Oversight must bite. A task force—NBI, civil society, foreign advisors like Australia’s border pros—could raid ports unannounced, livestreaming destructions. The NBI’s Capas role is a start; make it permanent, with teeth to prosecute. And let Filipinos in: post seizure stats monthly on X—P270 million in cigarettes, gone or not? A hotline for tips, bypassing BOC insiders, turns rage into results. Georgia’s 2003 customs overhaul proved public eyes can kill corruption.
The Stakes—and the Hope
Tara won’t die easy. It’s outlasted purges and probes, adapting like a virus. But choke its air—tech, rotation, pay, oversight, sunlight—and it weakens. Capas might’ve been snuffed with tracked shifts and better-paid guards. Transparency International’s Delia Ferreira Rubio argues corruption thrives in shadows; tara’s no exception. The BOC could be a gatekeeper, not a tollbooth.

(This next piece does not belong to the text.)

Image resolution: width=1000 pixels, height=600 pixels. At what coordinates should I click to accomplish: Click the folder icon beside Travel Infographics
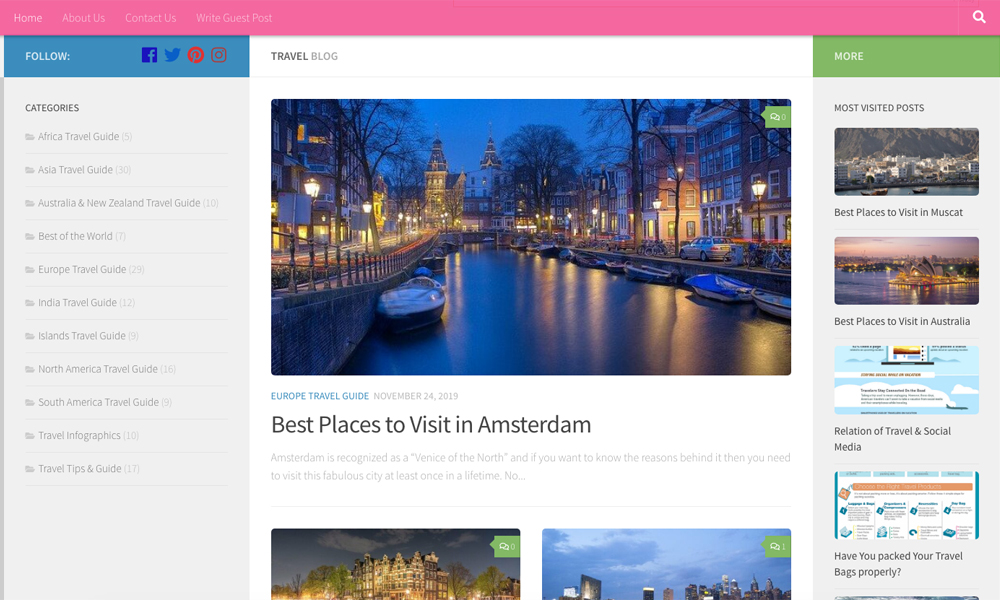click(30, 436)
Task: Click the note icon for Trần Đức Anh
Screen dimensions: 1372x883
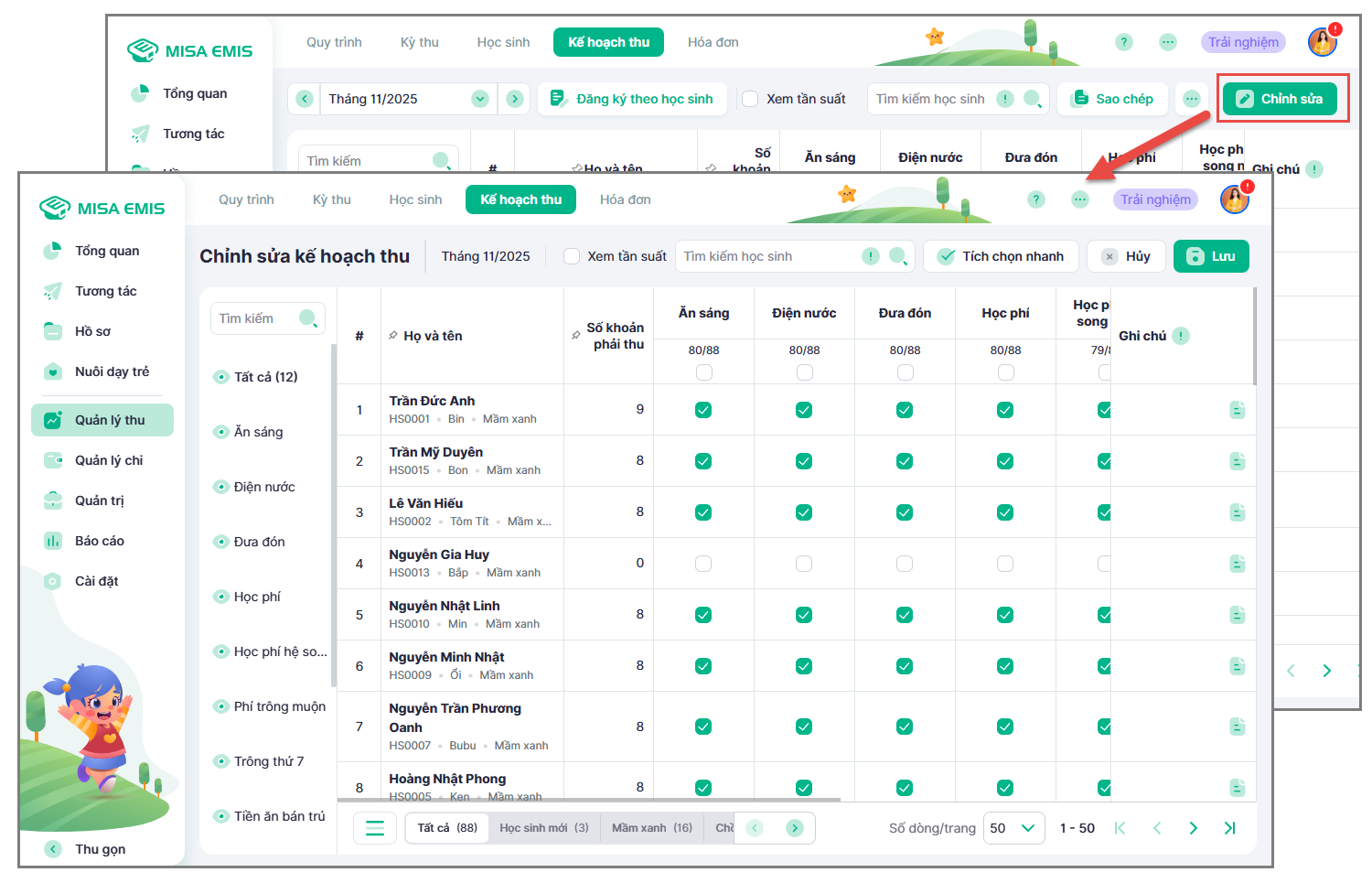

This is bigger than cigarettes. It’s Maria’s choice—envelope or duty—and a nation’s loss: taxes bled, drugs loosed, faith eroded. Rubio’s “heads will roll” rings empty without a guillotine for tara. Filipinos deserve a BOC that serves, not steals. So, Manila, strike: track the goods, pay the clerks, open the books. Tara’s reign can end—but only if you demand it.